**Material provided:**

== Segment start ==

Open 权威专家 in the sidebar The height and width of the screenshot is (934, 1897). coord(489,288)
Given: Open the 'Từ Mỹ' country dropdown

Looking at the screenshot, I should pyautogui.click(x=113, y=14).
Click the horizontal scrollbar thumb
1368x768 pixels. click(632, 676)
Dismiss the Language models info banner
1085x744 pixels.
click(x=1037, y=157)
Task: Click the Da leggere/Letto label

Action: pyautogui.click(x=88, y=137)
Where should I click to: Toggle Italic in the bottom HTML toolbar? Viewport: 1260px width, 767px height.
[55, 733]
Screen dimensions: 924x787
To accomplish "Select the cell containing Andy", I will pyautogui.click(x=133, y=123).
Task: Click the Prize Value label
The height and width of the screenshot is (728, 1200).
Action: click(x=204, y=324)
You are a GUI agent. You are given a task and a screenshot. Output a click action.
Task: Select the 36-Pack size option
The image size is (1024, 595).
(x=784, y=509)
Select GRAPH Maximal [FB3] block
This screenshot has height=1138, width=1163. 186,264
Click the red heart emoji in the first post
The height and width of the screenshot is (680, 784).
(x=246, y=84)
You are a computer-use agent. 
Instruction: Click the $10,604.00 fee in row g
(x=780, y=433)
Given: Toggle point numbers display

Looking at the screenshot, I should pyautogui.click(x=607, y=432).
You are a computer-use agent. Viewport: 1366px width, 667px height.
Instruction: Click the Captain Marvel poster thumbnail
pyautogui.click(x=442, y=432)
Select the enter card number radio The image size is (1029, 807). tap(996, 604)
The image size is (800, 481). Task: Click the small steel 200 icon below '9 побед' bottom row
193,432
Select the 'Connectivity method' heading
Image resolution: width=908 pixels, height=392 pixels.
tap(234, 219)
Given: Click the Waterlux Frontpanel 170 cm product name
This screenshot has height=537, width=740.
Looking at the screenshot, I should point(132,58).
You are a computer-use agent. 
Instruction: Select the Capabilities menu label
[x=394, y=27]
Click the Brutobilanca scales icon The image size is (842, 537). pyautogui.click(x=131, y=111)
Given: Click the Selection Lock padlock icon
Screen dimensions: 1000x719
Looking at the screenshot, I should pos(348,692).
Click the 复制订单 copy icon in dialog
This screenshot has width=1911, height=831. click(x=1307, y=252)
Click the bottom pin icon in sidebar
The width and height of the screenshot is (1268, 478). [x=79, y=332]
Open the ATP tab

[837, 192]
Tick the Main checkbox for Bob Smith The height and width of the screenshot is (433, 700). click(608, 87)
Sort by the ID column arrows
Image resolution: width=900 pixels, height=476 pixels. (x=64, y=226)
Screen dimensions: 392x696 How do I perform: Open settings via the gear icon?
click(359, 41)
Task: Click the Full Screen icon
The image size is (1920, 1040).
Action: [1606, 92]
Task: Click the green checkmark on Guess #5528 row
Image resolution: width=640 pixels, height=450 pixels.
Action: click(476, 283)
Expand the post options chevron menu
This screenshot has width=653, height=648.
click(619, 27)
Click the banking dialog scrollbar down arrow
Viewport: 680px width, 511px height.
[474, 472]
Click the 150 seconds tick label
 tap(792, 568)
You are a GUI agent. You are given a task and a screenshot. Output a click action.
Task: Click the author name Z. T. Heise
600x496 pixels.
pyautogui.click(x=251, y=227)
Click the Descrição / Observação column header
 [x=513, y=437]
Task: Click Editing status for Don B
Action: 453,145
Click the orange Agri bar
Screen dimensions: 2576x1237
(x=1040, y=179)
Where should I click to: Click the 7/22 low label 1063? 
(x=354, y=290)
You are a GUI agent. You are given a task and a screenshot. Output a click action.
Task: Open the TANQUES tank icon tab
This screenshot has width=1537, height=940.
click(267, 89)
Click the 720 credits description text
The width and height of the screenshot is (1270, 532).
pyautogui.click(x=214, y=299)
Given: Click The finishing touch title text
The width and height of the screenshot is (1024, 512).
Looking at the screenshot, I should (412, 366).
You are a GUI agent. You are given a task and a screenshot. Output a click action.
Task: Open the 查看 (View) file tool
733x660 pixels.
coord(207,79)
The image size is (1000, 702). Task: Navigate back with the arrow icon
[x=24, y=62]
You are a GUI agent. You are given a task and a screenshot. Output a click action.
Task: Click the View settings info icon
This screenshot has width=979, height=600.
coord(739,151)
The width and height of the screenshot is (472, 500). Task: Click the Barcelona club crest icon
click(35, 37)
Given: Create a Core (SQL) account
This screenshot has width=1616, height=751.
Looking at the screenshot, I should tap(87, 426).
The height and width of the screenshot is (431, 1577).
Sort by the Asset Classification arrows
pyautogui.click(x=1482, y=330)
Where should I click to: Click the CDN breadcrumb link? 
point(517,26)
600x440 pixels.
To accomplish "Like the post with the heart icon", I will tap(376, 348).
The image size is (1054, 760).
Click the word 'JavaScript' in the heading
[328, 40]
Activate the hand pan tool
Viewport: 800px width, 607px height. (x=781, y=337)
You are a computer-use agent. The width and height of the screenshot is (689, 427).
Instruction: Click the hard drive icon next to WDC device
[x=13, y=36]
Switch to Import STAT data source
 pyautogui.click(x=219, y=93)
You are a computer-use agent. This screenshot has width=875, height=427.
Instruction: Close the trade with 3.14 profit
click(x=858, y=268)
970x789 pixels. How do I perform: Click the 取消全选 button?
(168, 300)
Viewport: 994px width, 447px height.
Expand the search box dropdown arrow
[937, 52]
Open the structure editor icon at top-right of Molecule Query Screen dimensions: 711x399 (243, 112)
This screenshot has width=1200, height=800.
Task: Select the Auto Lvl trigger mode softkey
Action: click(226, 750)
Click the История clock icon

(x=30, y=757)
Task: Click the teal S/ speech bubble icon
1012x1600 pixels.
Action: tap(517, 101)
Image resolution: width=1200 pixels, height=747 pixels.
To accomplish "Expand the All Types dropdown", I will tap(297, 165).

== Segment end ==

**Goal of the exercise:** Which lines of the entries above contain the string "info"? Copy each one.

**Your solution:**
Dismiss the Language models info banner
Task: Click the View settings info icon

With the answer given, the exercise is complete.